CONSIGNES.
(a) Répondez aux questions suivantes à partir du texte sur le squat ci-dessous :
(i) En quel mois et en quelle année le premier événement culturel « officiel » est-il lancé ?
(ii) Comment les soirées sur la terrasse sont-elles qualifiées ?
(iii) Qui se réjouit de la présence des nombreux graffeurs ?
(b) Dans le texte sur le squat ci-dessous, relevez fidèlement le passage qui va de « Pendant plusieurs années, les » à « pouvoirs publics locaux. ».
(c) Prolongez le texte sur le squat ci-dessous en reprenant après sa dernière phrase.
____ TEXTE PRÉSENTÉ
Photo de Marisol Ramon

Pendant plusieurs années, les habitants ne manquent pas d'organiser des expositions régulières, ainsi que des tablées sur la gigantesque terrasse à la vue imprenable – des soirées « respectueuses des voisins », nous a-t-on assuré. Le premier événement culturel « officiel » est lancé en mai 2011 et réunit de nombreux graffeurs, au grand bonheur d'Ahmed – et malgré les réticences originelles de certains résidents, désireux de rester discrets et de ne pas placer le squat sous le feu des projecteurs, afin de s'éviter quelques embrouilles avec les pouvoirs publics locaux.
________
____ EXTRAIT DES DONNÉES
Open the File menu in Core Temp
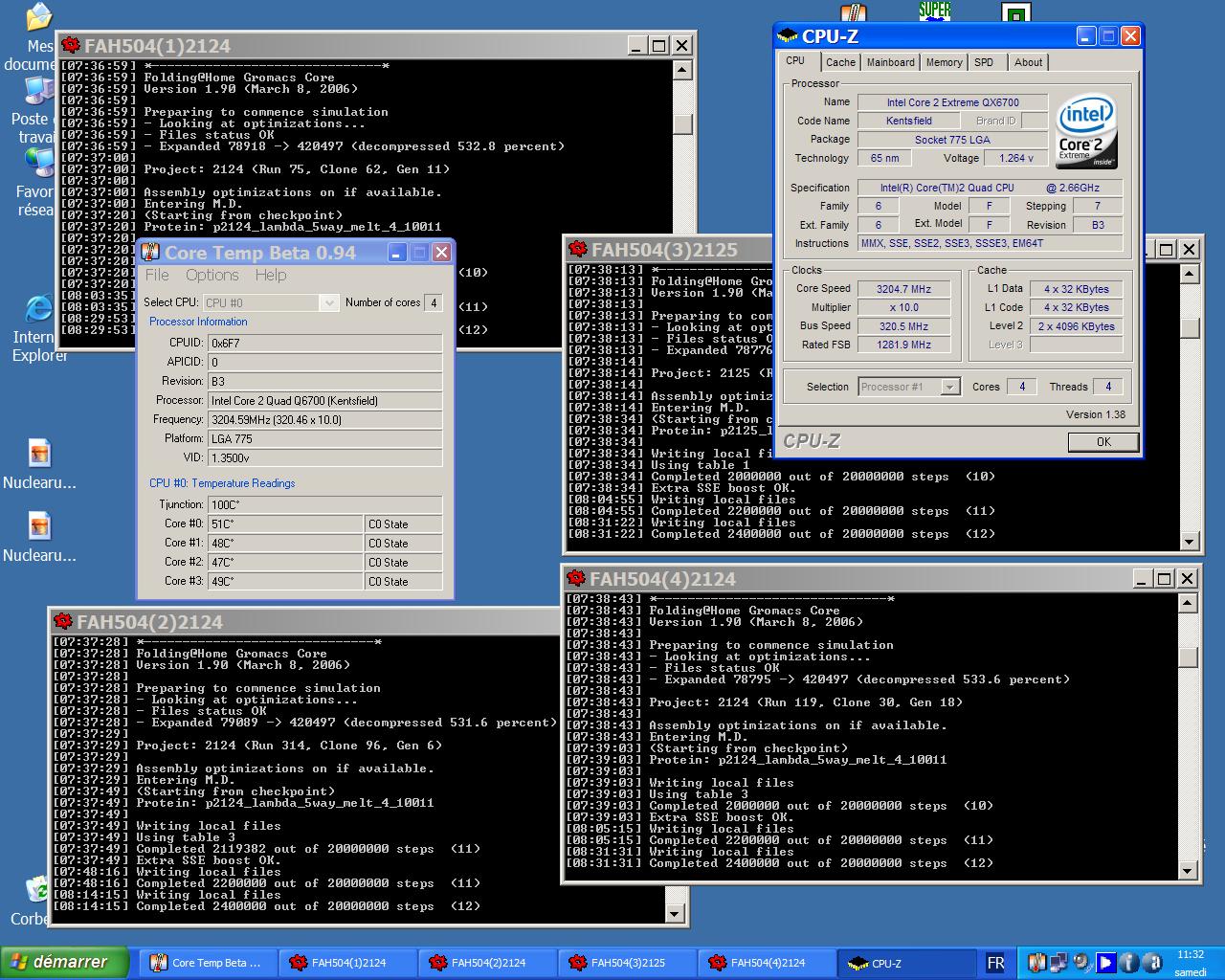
________
RÉPONSES.
(a)
(i) En mai 2011.
(ii) Elles sont dites « respectueuses des voisins ».
(iii) Ahmed.

(b)
Pendant plusieurs années, les habitants ne manquent pas d'organiser des expositions régulières, ainsi que des tablées sur la gigantesque terrasse à la vue imprenable – des soirées « respectueuses des voisins », nous a-t-on assuré. Le premier événement culturel « officiel » est lancé en mai 2011 et réunit de nombreux graffeurs, au grand bonheur d'Ahmed – et malgré les réticences originelles de certains résidents, désireux de rester discrets et de ne pas placer le squat sous le feu des projecteurs, afin de s'éviter quelques embrouilles avec les pouvoirs publics locaux.

(c)
Ces quelques désaccords, anodins, n'auront jamais de suite, contrairement à une opposition bien plus frontale entre les partisans de JVR et ses contempteurs. La communication, complexe à cause de la taille du squat et du va-et-vient de ses résidents, se dégrade au fil du temps. De son côté, Ahmed passe une bonne partie de ses journées à s'assurer du paiement des factures, ce qui relève parfois de la gageure. Entre « revenus limités » et « adoration des Français pour les choses gratuites » – selon les dires de Bert – les tensions affleurent, en lien avec deux visions opposées de la vie dans un squat. Pour certains, payer une facture et résider dans un squat sont deux faits antinomiques. Pour d'autres, c'est la seule solution pour que la Jarry se développe et que les conditions de vie restent décentes. De cette opposition jaillit la mise en place de sanctions jugées inévitables par les anciens membres de JVR. « Lorsque les gens ne payaient plus, on leur coupait l'électricité », m'apprend ainsi Ahmed.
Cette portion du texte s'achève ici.